The most powerful abortifacient in America is poverty:
So Stephen Schneck told a panel of Democrats for Life in Charlotte this week. I've put the words in boldface, italics, and bright red because, as Flannery O'Connor famously observed, "[T]o the hard of hearing you shout, and for the almost-blind you draw large and startling figures." And in the editions of the bible on which I was weaned as a boy, the important words were always in red letters.
Important words. Spoken to people hard of hearing and almost blind. Who do not want to hear and do not want to see. To be specific: as Vincent Miller notes in the America "In All Things" posting to which the first link points, Schneck's words are "lighting up the right-wing Catholic blogosphere." And as he notes this, Miller links to a posting by Thomas Peters at CatholicVote.org that, in a brief statement, finds Schneck's statement "odious."
Six times. Did I say odious? Peters identifies Schneck's words as odious six times: in his title, after which he goes on to inform the reader that Schneck has made "an odious claim," and following which he then proceeds to tell us how odious Schneck's observation is. Four more times.

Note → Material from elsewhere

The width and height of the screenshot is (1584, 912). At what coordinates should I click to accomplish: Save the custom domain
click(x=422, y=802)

The observation that the most powerful abortifacient in America is poverty, you understand.
That's the odious claim, according to Catholic political activist Thomas Peters.
The very same Thomas Peters who, as I noted two days ago, continues to push the entirely false claim that the Obama administration's HHS guidelines are requiring taxpayers to pay for abortions, presumably on the entirely false ground that the morning-after pill is an abortifacient.

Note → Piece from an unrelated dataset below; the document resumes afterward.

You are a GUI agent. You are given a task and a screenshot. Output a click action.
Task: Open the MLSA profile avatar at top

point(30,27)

The shocking, counterintuitive conclusion one appears ineluctably compelled to draw about Peters' arguments and his characterization of Schneck's observation as odious seems to me to be the following:
Real Catholics, real pro-life ones, should base their voting decisions on the false claims that the current administration is requiring us to pay for abortions and that the morning-after pill is an abortifacient rather than on the true claim that poverty is an abortifacient, since as Schneck notes,
The abortion rate is 300% higher below the poverty line. More than 3 out of 4 women who choose abortions cite economic reasons for their decision.

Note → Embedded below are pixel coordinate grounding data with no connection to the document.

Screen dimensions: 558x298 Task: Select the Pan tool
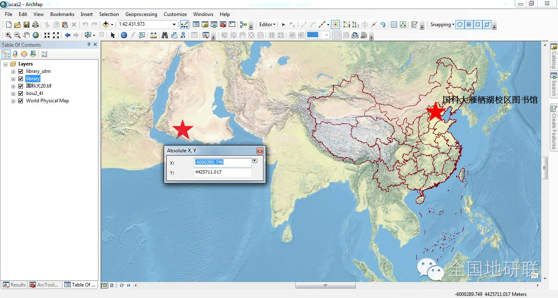pyautogui.click(x=26, y=35)
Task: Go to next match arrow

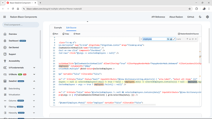Action: pos(190,39)
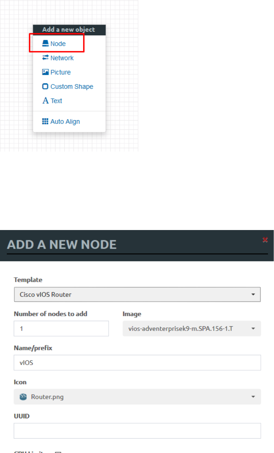
Task: Choose Custom Shape from the menu
Action: coord(71,86)
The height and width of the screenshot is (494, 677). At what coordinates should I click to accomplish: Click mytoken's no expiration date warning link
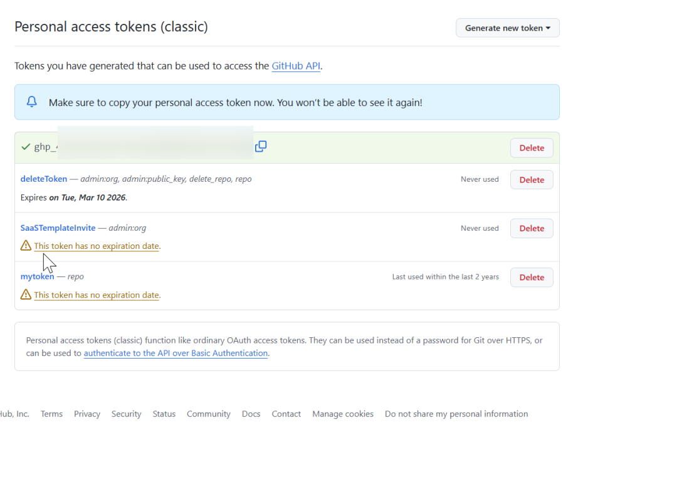tap(97, 295)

As Vincent Miller wisely notes in the conclusion to his posting about this controversy,
Schneck’s argument is dangerous to those who want to use abortion as a moral shibboleth. If abortion is a real policy issue about women and children, the calculus becomes much more difficult. Moving from checking the right box (in time for one’s candidacy) to arguing about outcomes can only be a win for the Prolife movement.
In other words, if one's real aim is to diminish abortions and not to score points for a political party to which one is blindly devoted, one has no choice except to deal with the economic and social conditions that make abortion appear to be an attractive choice to economically stressed people. If it's diminishing abortion and serving the values of life that one cares about, that is: if it's diminishing abortion and serving the values of life that guide your moral thinking, and not making a golden calf out of one particular political party whose economic and social agenda in no way promises to relieve economic and social distress, then you'll find Steve Schneck's argument anything but odious.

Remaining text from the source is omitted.